三倉ファルさん、どうにか今日までに99人のプレイヤーを解放していただきたい》


「心配無用です。100人どころかそれ以上のプレイヤー解放の準備はできてますので」


 あっさりと答えたファル。

 これに一番驚いたのは、田口でもなければ有馬でもなく、コトミである。


「準備ができてるって、どういうことかしら? 私、何も聞いてないわよ?」


「ごめんなさいコトミさん。サルベーション本隊に邪魔されたくなかったんで、コトミさんには伝えてなかったんです」


「そんな……もう少し私を信用してくれてもいいのよ?」


「ごめんなさい」


 聖母に嘘をついたのだ。

 ファルが謝罪するのは当然のことである。

 田口と有馬は、少しだけ表情を明るくしながら言った。


《今日のうちに100人以上、解放できるのですか?》


「できます」


《君を信じて良いのか?》


「はい」


 力強く答えるファルに、半信半疑の田口と有馬。

 一方でファルは、すでに別のことに興味が移ってしまっている。


「それより、俺たちって現実世界でも話題になってるんですか?」


《……なっていますよ。いくつかの雑誌でも取り上げられています》


「どんな風に取り上げられてるんです?」


《手元にある雑誌の見出しを読み上げましょう。『IFR事件救出作戦失敗――3週間で成果1人』『未成年を利用する冷酷松原内閣』『引きこもりが足を引っ張る救出作戦』『IFR事件被害者の正体』『警察〝ゲーム実況〟』『VRが子どもの脳を――》


「もう……いいです……」


 見出しだけでも分かる。

 ファルたちサルベーションとイミリアは、世間の非難の的になっているようだ。

 やはり現実はクソである。


《兎にも角にも、IFRに取り残されたプレイヤーたち、救出作戦そのもの、松原内閣の支持率は三倉ファルさんたちにかかっています。どうか、あと99人のプレイヤーを救出していただきたい》


《VRゲームの未来も君たちにかかっている。我々パナベルも、プレイヤー救出作戦の成功を祈っているよ》


「了解です」


 やけに重たい責任を負わせられるファル。

 現実の面倒ごとを押し付けないでくれ、というのがファルの正直な思いだ。

 だが田口たちの信頼を裏切るわけにもいかない。

 

 ファルはただ、今まで通りにゲーム感覚を維持するだけである。

 田口たちとの会話を終え、ミードンが壁に投影していた映像が消えると、ファルはヤサカとクーノに顔を向けた。

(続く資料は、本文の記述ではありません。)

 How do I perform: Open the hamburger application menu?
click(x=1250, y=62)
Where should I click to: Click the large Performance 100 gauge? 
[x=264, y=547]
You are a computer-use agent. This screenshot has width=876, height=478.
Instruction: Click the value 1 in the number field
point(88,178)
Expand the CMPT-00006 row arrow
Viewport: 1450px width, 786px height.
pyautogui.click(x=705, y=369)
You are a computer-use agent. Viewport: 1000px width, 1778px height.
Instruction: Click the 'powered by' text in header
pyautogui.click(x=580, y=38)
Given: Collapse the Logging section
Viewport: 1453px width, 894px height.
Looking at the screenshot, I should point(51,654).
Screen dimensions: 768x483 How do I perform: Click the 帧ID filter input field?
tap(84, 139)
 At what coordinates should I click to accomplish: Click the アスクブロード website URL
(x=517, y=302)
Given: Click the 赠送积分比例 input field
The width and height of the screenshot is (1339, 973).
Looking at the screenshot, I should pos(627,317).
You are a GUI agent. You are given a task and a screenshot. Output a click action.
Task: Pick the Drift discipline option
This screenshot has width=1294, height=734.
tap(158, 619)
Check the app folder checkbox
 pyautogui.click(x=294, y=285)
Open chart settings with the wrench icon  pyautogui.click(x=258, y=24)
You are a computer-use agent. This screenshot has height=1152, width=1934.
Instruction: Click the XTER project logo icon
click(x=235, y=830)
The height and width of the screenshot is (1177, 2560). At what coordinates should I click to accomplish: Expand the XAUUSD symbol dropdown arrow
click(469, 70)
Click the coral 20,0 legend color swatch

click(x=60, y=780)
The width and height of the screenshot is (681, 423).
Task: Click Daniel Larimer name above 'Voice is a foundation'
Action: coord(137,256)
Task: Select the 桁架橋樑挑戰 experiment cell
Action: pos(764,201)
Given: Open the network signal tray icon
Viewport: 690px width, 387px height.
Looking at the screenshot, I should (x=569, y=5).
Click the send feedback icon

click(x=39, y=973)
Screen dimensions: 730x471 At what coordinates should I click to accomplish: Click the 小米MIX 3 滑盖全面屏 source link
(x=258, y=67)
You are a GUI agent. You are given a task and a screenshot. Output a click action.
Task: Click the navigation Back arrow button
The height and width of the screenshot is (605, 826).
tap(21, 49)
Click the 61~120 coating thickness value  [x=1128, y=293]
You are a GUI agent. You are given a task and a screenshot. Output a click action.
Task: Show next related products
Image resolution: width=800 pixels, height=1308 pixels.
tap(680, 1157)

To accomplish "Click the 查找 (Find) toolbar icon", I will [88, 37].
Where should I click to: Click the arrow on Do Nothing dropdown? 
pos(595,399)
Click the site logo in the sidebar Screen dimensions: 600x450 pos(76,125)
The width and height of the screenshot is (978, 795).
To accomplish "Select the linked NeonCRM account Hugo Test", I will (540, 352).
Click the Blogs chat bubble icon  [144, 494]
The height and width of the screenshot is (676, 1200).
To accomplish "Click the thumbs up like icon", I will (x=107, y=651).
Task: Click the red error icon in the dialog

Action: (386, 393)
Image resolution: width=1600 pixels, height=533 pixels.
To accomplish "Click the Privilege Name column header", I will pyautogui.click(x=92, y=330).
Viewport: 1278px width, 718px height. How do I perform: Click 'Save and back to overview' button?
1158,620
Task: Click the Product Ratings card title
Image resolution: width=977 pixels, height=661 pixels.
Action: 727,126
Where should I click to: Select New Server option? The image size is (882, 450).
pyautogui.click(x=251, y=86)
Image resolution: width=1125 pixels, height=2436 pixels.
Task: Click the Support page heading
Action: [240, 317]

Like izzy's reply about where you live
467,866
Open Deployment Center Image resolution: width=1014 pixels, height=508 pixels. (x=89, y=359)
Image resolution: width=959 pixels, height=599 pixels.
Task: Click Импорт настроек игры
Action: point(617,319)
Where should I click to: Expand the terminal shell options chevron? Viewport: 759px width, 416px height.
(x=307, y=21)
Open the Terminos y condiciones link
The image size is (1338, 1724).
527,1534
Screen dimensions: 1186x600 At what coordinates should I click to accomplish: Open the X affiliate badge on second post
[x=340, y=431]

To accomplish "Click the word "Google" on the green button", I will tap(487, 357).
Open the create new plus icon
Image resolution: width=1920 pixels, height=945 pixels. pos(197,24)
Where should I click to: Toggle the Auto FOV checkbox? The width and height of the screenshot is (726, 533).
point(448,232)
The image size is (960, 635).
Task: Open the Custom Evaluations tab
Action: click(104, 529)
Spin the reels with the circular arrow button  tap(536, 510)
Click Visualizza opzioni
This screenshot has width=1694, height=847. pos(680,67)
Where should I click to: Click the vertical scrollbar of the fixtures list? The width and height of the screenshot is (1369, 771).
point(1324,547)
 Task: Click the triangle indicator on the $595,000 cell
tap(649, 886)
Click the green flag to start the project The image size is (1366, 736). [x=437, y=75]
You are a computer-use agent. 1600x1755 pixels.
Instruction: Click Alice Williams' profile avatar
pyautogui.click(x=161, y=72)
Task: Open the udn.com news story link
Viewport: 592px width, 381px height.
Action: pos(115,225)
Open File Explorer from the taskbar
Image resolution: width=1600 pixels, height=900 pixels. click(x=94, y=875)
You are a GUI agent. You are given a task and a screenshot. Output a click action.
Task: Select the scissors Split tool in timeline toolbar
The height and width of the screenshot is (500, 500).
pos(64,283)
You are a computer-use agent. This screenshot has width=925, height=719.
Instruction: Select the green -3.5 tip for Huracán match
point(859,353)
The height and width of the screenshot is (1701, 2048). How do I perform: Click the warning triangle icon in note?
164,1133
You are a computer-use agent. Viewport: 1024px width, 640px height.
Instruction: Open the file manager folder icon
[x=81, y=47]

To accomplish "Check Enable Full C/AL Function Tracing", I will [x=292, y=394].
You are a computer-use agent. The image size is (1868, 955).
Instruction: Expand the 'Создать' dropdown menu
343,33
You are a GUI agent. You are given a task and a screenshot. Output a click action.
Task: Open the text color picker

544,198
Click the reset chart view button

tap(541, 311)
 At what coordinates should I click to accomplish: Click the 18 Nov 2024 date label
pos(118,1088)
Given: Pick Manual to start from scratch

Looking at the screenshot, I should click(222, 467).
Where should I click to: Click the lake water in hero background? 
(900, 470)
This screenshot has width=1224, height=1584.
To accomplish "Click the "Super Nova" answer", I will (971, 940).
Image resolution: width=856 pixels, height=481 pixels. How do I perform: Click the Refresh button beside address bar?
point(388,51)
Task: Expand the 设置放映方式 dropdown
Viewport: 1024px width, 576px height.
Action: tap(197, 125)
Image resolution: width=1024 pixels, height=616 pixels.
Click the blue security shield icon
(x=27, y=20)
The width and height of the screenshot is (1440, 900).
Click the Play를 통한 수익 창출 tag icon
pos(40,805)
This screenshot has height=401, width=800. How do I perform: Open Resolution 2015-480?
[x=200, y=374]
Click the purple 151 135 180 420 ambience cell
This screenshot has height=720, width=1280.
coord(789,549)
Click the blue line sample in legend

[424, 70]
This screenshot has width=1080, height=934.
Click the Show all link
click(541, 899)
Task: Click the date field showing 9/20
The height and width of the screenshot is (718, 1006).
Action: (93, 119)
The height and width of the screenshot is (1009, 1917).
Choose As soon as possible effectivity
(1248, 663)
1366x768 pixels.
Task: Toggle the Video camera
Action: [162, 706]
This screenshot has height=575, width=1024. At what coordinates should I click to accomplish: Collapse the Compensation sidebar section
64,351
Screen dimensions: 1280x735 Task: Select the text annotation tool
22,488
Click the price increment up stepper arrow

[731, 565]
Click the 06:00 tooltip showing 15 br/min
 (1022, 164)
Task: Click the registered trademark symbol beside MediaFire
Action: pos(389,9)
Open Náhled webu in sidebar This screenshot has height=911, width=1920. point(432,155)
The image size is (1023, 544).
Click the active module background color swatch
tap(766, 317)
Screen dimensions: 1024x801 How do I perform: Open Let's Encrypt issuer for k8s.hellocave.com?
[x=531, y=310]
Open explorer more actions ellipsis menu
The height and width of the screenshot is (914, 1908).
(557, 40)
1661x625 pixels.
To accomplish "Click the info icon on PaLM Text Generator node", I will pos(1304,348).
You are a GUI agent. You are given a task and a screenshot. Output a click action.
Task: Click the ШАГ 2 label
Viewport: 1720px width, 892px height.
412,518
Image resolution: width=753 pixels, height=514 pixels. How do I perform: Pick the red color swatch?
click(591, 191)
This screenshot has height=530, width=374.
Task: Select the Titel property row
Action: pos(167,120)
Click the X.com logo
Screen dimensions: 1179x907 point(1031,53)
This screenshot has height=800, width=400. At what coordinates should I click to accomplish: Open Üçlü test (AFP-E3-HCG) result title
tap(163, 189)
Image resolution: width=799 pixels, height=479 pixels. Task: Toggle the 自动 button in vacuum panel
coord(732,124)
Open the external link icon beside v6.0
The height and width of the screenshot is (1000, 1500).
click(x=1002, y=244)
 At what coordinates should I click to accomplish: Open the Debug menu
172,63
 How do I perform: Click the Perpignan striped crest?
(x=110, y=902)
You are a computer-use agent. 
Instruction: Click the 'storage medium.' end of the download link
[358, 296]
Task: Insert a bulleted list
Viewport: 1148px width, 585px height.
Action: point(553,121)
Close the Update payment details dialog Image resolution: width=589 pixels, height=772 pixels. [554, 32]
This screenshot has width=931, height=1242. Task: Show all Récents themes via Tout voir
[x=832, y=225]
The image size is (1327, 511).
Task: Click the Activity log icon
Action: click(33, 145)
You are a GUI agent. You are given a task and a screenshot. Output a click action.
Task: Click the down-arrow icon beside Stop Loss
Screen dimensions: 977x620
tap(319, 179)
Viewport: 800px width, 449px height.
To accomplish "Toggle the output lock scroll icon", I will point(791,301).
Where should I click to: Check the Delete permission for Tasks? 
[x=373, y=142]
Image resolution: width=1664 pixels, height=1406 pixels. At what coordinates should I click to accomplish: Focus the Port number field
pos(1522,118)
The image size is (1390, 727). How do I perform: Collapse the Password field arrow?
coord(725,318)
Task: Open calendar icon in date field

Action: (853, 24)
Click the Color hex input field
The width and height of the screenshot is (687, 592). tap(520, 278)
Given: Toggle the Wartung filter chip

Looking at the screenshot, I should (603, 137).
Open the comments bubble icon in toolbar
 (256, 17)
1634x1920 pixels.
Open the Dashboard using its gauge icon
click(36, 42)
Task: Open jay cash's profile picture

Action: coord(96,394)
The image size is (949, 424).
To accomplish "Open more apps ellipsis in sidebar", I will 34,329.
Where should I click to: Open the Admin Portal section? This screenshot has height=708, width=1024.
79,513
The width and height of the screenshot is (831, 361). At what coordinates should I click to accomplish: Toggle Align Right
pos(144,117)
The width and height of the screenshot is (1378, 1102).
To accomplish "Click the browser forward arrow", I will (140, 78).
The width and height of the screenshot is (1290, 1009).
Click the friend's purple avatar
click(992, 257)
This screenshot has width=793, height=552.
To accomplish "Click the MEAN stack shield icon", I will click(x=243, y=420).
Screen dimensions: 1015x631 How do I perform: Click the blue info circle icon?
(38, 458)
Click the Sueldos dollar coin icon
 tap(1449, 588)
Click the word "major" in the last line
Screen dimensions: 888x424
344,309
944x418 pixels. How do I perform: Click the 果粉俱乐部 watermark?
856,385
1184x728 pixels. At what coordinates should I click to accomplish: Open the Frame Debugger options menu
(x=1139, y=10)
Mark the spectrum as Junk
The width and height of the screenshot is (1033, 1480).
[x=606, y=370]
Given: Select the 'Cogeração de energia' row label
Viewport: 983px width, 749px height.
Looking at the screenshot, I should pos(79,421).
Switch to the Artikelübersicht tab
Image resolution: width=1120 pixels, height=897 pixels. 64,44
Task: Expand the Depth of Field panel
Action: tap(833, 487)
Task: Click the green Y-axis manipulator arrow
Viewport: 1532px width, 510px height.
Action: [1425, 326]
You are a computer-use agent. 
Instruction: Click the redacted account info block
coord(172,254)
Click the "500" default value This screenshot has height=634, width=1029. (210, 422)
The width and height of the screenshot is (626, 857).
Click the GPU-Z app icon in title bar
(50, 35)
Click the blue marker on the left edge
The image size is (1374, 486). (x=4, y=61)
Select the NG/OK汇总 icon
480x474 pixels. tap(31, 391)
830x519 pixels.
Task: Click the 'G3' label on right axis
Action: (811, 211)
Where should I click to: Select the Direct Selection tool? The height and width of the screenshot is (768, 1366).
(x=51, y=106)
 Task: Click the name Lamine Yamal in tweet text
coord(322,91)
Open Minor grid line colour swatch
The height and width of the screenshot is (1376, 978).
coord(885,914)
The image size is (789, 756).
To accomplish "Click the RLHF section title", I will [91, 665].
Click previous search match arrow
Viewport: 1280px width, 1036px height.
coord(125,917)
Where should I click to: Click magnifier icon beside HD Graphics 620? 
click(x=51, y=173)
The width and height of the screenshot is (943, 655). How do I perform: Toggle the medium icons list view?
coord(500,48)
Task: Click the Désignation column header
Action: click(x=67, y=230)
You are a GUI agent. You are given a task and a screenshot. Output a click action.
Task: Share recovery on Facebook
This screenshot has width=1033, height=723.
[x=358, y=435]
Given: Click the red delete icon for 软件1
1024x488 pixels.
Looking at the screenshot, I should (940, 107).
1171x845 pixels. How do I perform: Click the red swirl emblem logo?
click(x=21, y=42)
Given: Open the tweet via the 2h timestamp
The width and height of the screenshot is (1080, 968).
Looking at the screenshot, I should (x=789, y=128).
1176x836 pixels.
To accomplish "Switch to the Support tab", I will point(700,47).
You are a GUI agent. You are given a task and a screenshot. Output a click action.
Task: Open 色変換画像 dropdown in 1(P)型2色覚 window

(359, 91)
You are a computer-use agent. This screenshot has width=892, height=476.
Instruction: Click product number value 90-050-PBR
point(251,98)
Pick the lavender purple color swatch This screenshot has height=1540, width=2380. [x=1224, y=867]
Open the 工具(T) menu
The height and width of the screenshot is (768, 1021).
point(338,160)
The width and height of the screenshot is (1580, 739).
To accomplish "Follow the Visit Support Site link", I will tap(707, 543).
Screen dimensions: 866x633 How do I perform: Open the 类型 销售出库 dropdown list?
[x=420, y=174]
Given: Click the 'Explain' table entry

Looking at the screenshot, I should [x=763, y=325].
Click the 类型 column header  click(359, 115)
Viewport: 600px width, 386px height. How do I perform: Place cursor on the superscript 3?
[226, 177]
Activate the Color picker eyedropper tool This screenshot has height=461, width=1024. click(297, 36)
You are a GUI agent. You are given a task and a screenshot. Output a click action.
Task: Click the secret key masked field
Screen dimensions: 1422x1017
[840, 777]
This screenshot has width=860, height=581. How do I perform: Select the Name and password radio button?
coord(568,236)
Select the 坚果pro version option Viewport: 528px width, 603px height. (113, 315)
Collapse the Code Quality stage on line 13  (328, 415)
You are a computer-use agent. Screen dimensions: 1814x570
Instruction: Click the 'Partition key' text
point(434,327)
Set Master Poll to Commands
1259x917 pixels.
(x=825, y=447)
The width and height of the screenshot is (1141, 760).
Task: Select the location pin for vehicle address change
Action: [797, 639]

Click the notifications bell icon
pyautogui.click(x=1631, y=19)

「ティニーとラムダ、それにレオパルトから、プレイヤーたちが江京に集まって、準備も終わったっていう連絡があった。ヤサカとクーノは準備終わってるのか?」


「私はいつ出発しても大丈夫だよ」


「クーノも準備万全ですゥ。今すぐにでもォ、ヤサちゃんとファルさんを江京に送ってあげるよォ」


 ダンジョン攻略から1週間、ファルたちは何もしていなかったわけではない。

 彼らは着々と、救出作戦の次の段階の準備を進めていたのだ。


 富岳島の坑道ダンジョンでは、ボスの間の先にさらなるダンジョンが発見された。

 それを利用し、レジスタンスはダンジョン関連のクエストを募集、数十名のプレイヤーがティニーとラムダの支援を受けながら、ダンジョン攻略――ゲームを楽しんだ。

 おかげで現在、ログアウト条件が揃っているプレイヤーが100名を超えている。


 あとはプレイヤーたちが迷惑行為を行い、警察に殺されるなりすれば、100名前後のプレイヤーが救出される。

 そうすれば、救出作戦が中止されることはない。


「あなたたちが何をしようとしているのかは分からないけど、私も応援するわ。みんな、頑張ってね」


「コトミさん……黙っててすみませんでした! 俺たち、必ず救出作戦を成功させます!」


「頼りにしてるわよ」


 微笑むコトミに、ファルはあらためて救出作戦の成功を誓う。

 ファルは最後の卵焼き地獄を口に放り込み、宣言した。


「よし! ヤサカ、クーノ、出発だ!」


「うん。行こう!」


「出発だァ」


 この瞬間、ファルたちの本格的な救出作戦が開始されたのである。